In this variation, people
-
label each claim as a hypothesis (untested claim)
-
call evidence from their ongoing work a result.
-
Experiment4 is the source material for a result.
This variation in labels fits quite naturally into ongoing research, to say, e.g., that the target “hypothesis” for an experiment is x, and that the results from these experiments, when taken together, can then be shared with the rest of the scientific community as a meaningful unit of contribution. The base schema label of “claim”, for instance, can feel awkward and too strong for early stage work, and insufficiently weighty, for a project-level conclusion/contribution.

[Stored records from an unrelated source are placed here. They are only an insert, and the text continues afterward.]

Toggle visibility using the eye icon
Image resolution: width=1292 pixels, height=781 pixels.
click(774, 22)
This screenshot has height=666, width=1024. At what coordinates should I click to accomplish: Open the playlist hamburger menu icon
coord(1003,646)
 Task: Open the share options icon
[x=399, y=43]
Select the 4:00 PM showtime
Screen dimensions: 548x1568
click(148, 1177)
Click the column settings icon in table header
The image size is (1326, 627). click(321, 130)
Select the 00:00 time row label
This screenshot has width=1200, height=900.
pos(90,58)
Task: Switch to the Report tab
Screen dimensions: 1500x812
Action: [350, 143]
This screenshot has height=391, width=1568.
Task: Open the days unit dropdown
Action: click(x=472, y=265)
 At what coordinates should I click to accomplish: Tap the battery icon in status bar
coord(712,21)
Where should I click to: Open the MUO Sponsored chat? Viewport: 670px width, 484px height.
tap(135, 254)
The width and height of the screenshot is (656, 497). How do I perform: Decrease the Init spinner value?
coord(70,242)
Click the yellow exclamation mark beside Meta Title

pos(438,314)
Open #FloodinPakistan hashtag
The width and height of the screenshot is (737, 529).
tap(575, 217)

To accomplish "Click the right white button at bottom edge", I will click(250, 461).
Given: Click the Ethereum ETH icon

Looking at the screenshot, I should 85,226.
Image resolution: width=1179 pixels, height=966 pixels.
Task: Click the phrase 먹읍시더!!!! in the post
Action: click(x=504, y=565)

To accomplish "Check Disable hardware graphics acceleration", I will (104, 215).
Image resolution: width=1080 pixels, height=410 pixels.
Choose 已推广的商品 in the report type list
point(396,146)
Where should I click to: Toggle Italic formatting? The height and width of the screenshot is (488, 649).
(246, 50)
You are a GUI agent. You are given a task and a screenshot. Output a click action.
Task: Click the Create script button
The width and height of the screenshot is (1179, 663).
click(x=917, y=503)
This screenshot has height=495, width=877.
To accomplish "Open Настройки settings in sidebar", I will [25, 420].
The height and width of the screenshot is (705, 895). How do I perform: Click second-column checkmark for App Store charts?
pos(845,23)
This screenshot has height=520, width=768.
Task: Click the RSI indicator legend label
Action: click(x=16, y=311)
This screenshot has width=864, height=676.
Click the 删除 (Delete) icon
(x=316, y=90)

Applying this model for ongoing research one step further, we can introduce an issue as a type of candidate experiment:
- Issue5 is a "future experiment" for themselves or someone else.
“Issue” closes the loop for ongoing research: the researcher wants to make a claim, but the available evidence isn’t quite strong enough, so that motivates a potential experiment. The issue, when claimed, comprises a new experiment, from which new results may be generated.
This schema may also be extended to create and link to specific node types for Methods or Protocols, or entities like Cell lines, to enable queries like “find all the evidence for claim A, and subset it by the cell line and method”, or “what methods are present in our evidence for claim A”.
This model has also been adapted to cover the kinds of questions and contributions that constitute research in Human-Computer Interaction (HCI).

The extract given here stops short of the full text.